» 任务要求:
1) 请将文档片段中从“Some of the”一直到“can get to some shelter.”的全部文字逐字重新输入。
2) 根据文档片段，农场上最多有多少块田地？

» 文档片段:
⁂
Time Limit: 1000MS		Memory Limit: 65536K
Total Submissions: 18205		Accepted: 3960

Description

FJ‘s cows really hate getting wet so much that the mere thought of getting caught in the rain makes them shake in their hooves. They have decided to put a rain siren on the farm to let them know when rain is approaching. They intend to create a rain evacuation plan so that all the cows can get to shelter before the rain begins. Weather forecasting is not always correct, though. In order to minimize false alarms, they want to sound the siren as late as possible while still giving enough time for all the cows to get to some shelter.

The farm has F (1 <= F <= 200) fields on which the cows graze. A set of P (1 <= P <= 1500) paths connects them. The paths are wide, so that any number of cows can traverse a path in either direction.

Some of the farm‘s fields have rain shelters under which the cows can shield themselves. These shelters are of limited size, so a single shelter might not be able to hold all the cows. Fields are small compared to the paths and require no time for cows to traverse.

Compute the minimum amount of time before rain starts that the siren must be sounded so that every cow can get to some shelter.

Input

* Line 1: Two space-separated integers: F and P

* Lines 2..F+1: Two space-separated integers that describe a field. The first integer (range: 0..1000) is the number of cows in that field. The second integer (range: 0..1000) is the number of cows the shelter in that field can hold. Line i+1 describes field i.

* Lines F+2..F+P+1: Three space-separated integers that describe a path. The first and second integers (both range 1..F) tell the fields connected by the path. The third integer (range: 1..1,000,000,000) is how long any cow takes to traverse it.
⁂
» 所给材料:
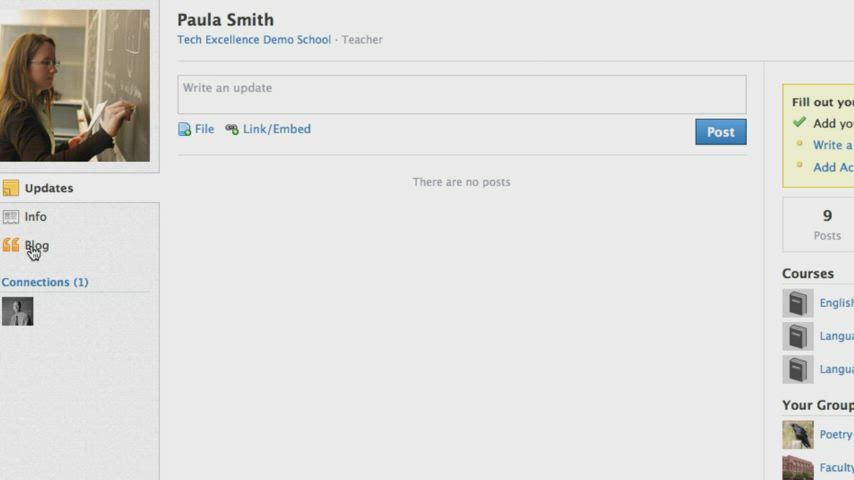Viewport: 854px width, 480px height.
Task: Click the Connections (1) link
Action: [x=45, y=282]
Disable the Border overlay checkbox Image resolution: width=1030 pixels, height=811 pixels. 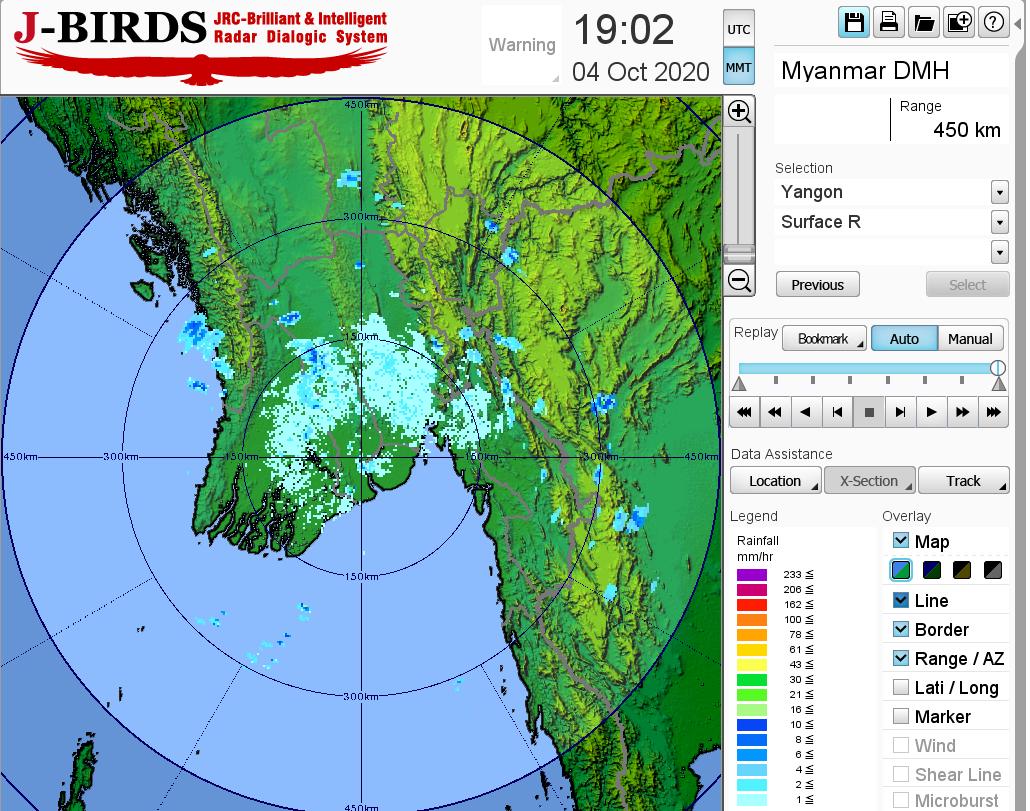point(901,629)
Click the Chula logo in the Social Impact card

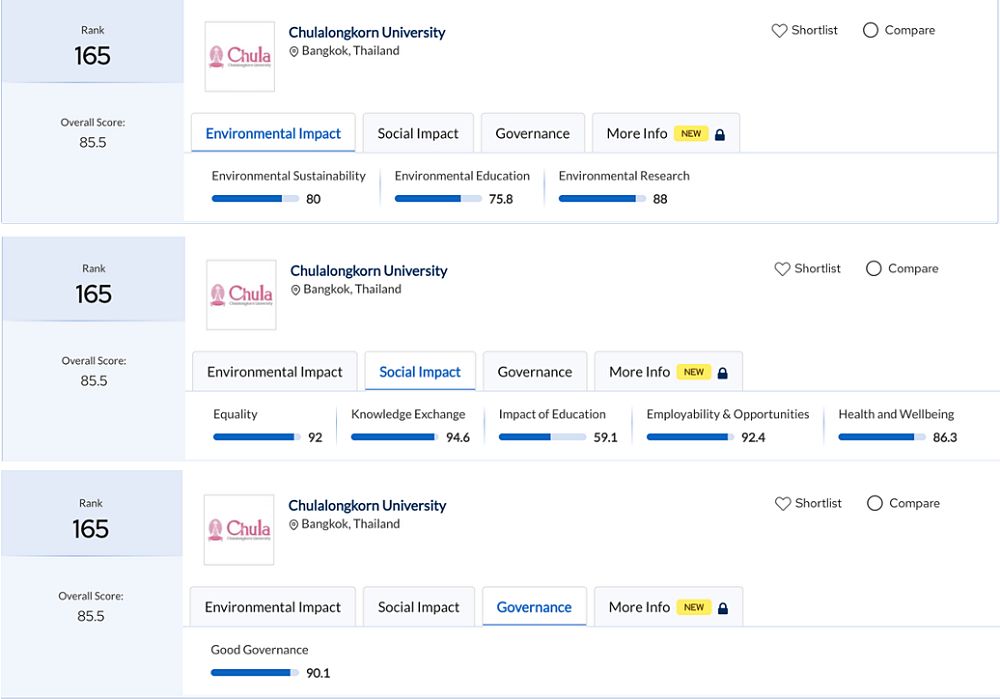(x=241, y=295)
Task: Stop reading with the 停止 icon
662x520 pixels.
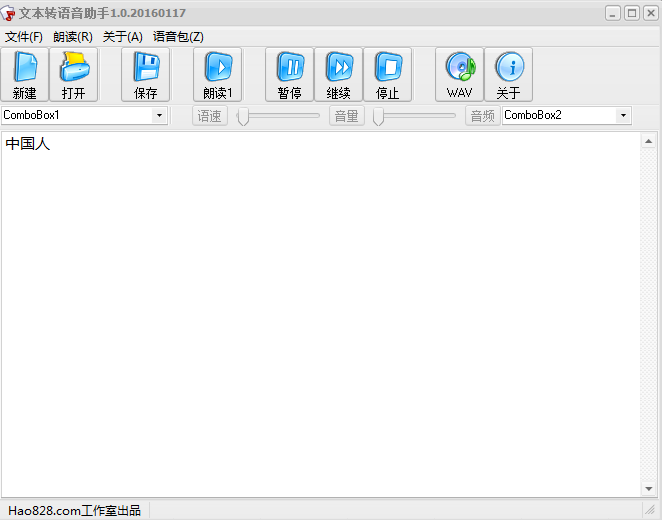Action: point(388,74)
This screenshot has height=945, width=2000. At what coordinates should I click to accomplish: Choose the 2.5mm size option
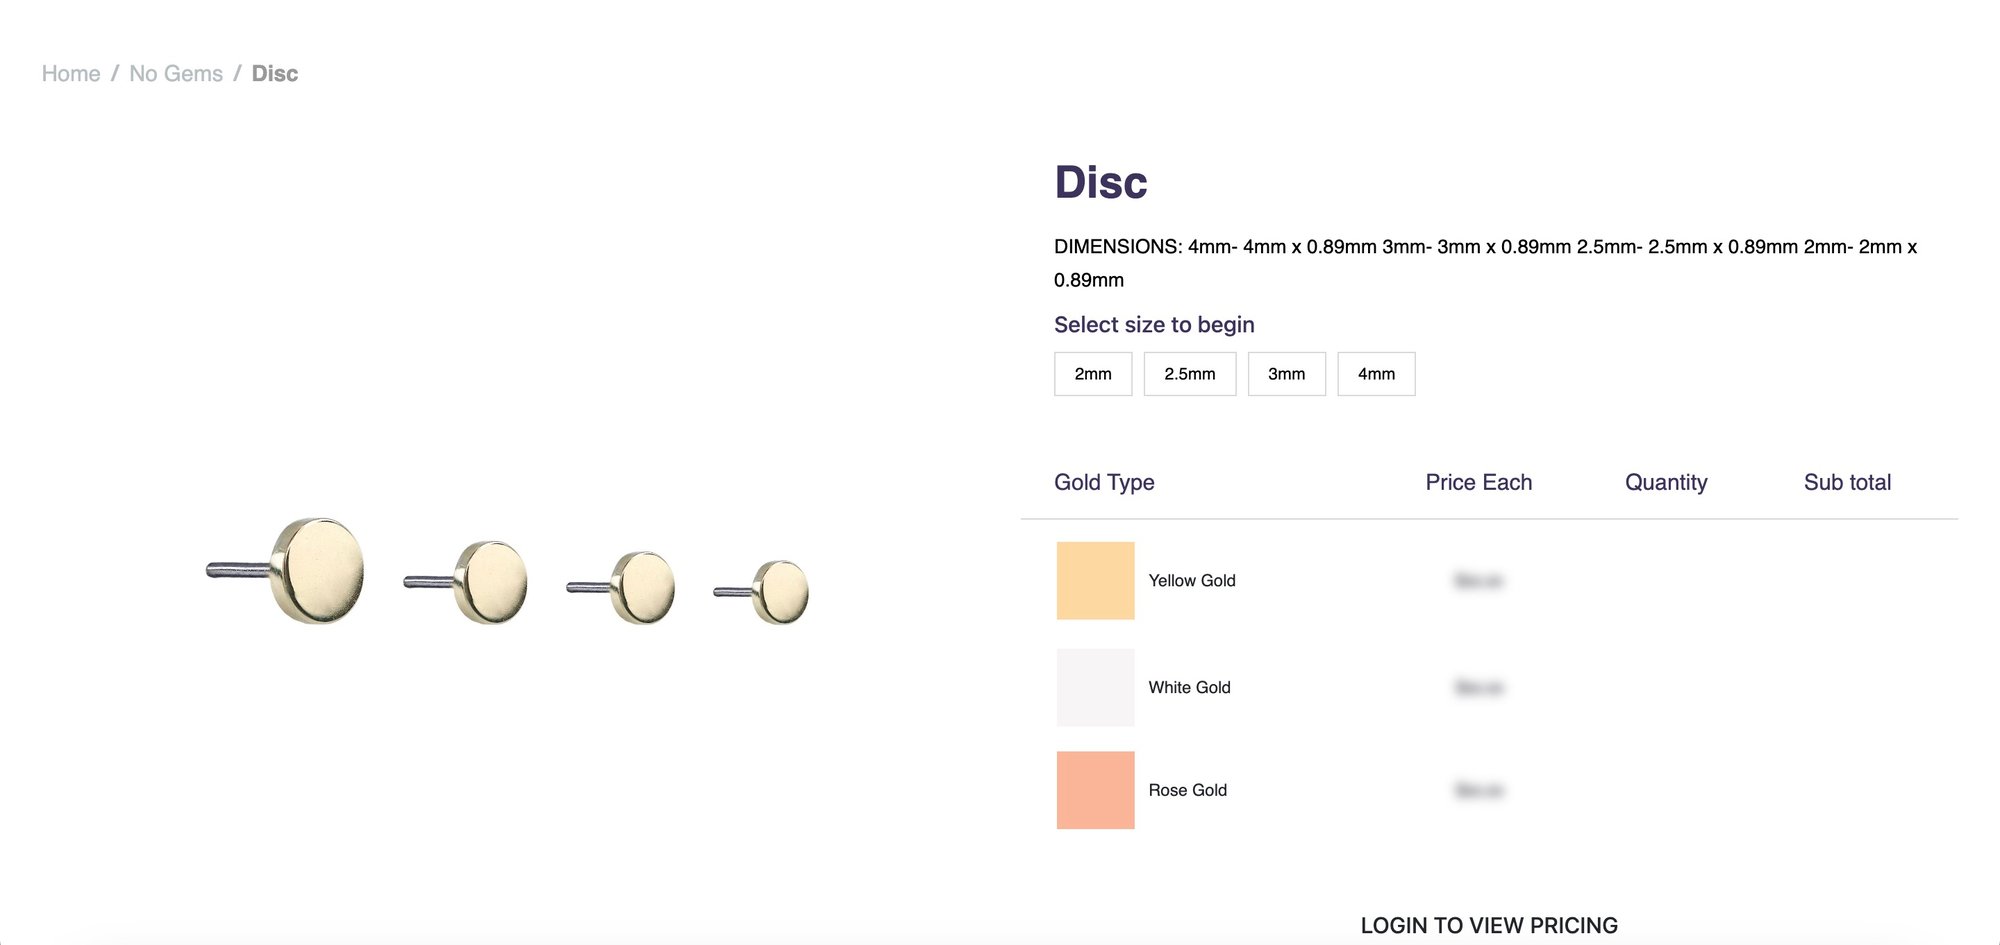tap(1190, 374)
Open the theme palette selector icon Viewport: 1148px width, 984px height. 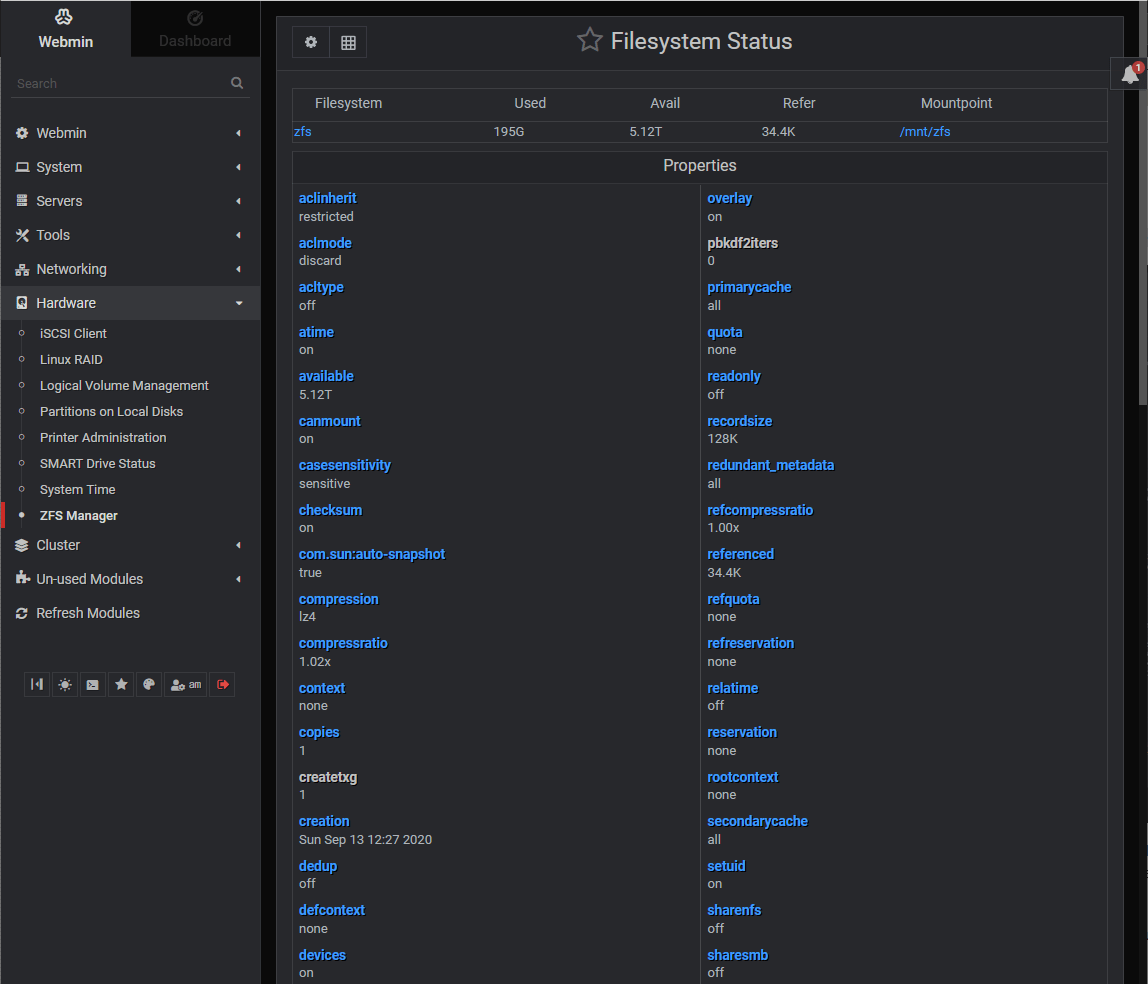[x=149, y=684]
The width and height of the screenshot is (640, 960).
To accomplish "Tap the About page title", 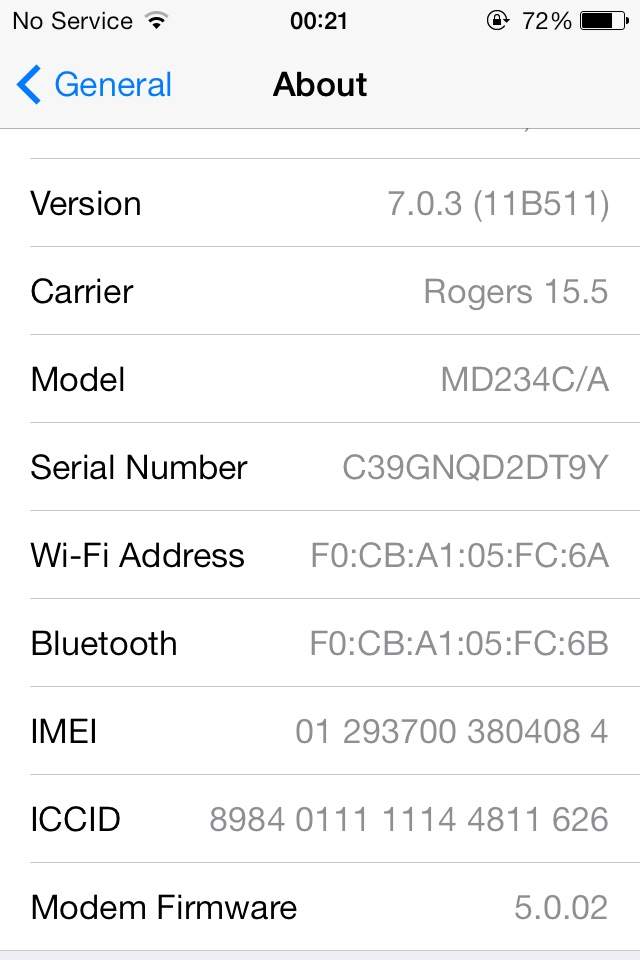I will pyautogui.click(x=320, y=85).
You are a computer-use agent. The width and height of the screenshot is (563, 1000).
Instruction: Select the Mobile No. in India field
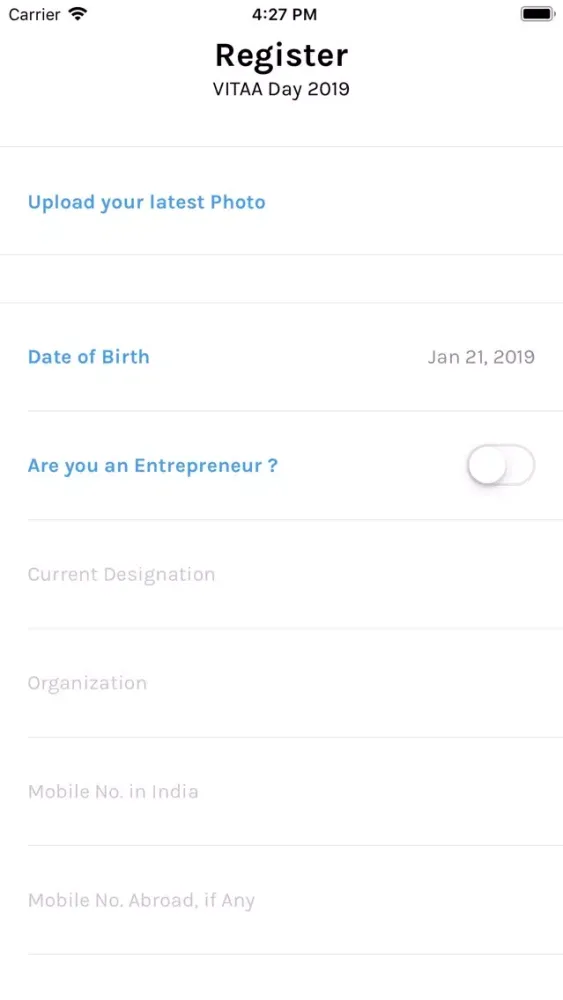(x=295, y=791)
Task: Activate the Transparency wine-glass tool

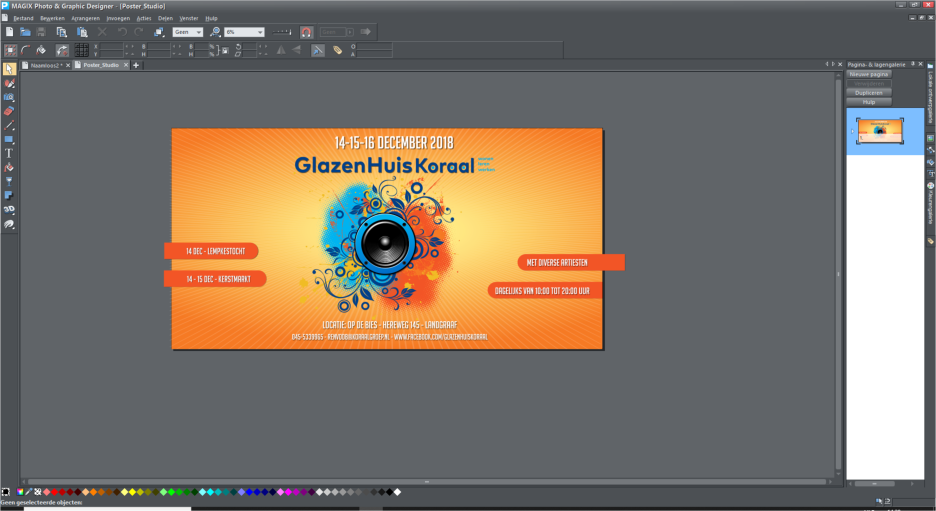Action: pyautogui.click(x=9, y=181)
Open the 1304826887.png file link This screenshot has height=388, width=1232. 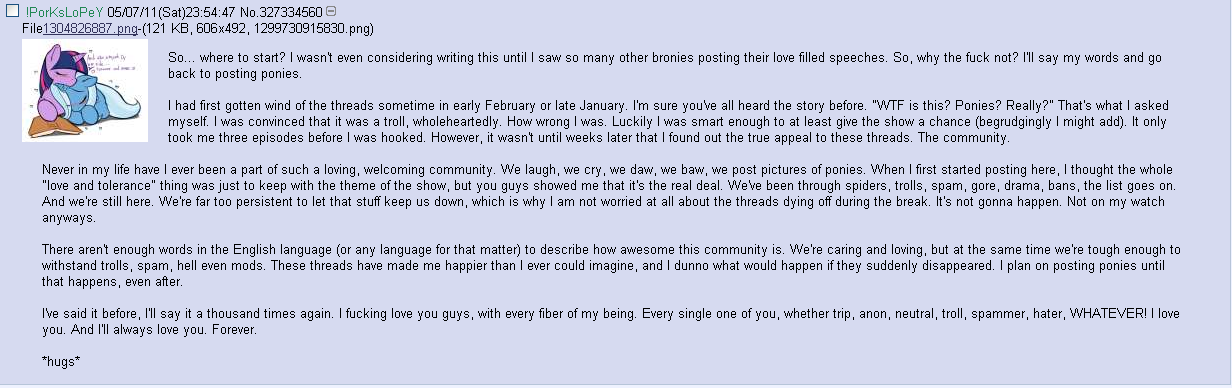[x=88, y=29]
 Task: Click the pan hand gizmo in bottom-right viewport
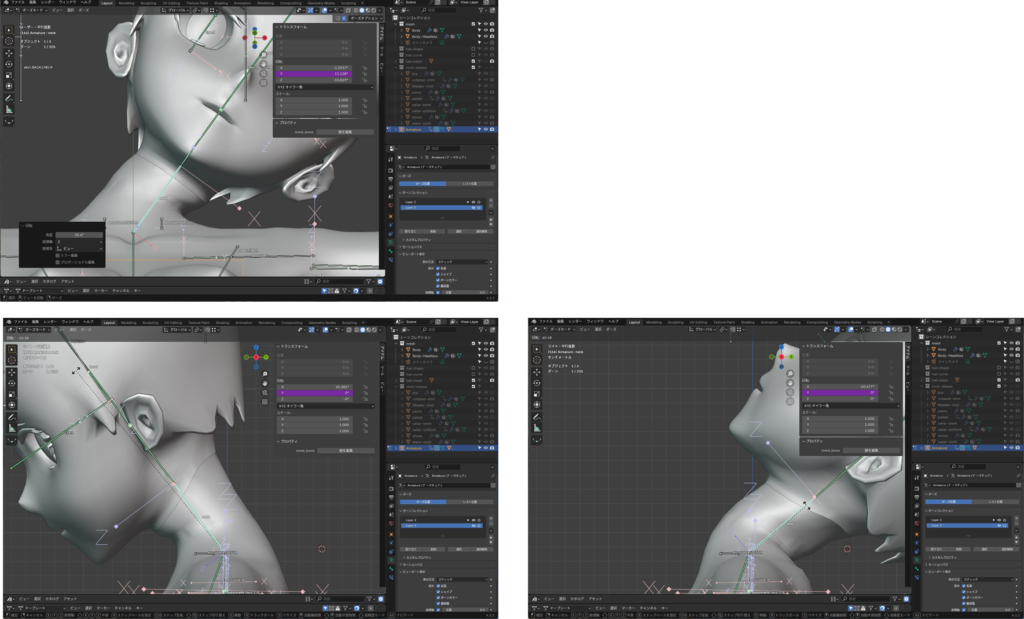point(790,383)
⁂
» 回答内容:
1)
Some of the farm‘s fields have rain shelters under which the cows can shield themselves. These shelters are of limited size, so a single shelter might not be able to hold all the cows. Fields are small compared to the paths and require no time for cows to traverse.

Compute the minimum amount of time before rain starts that the siren must be sounded so that every cow can get to some shelter.

2) 最多200块。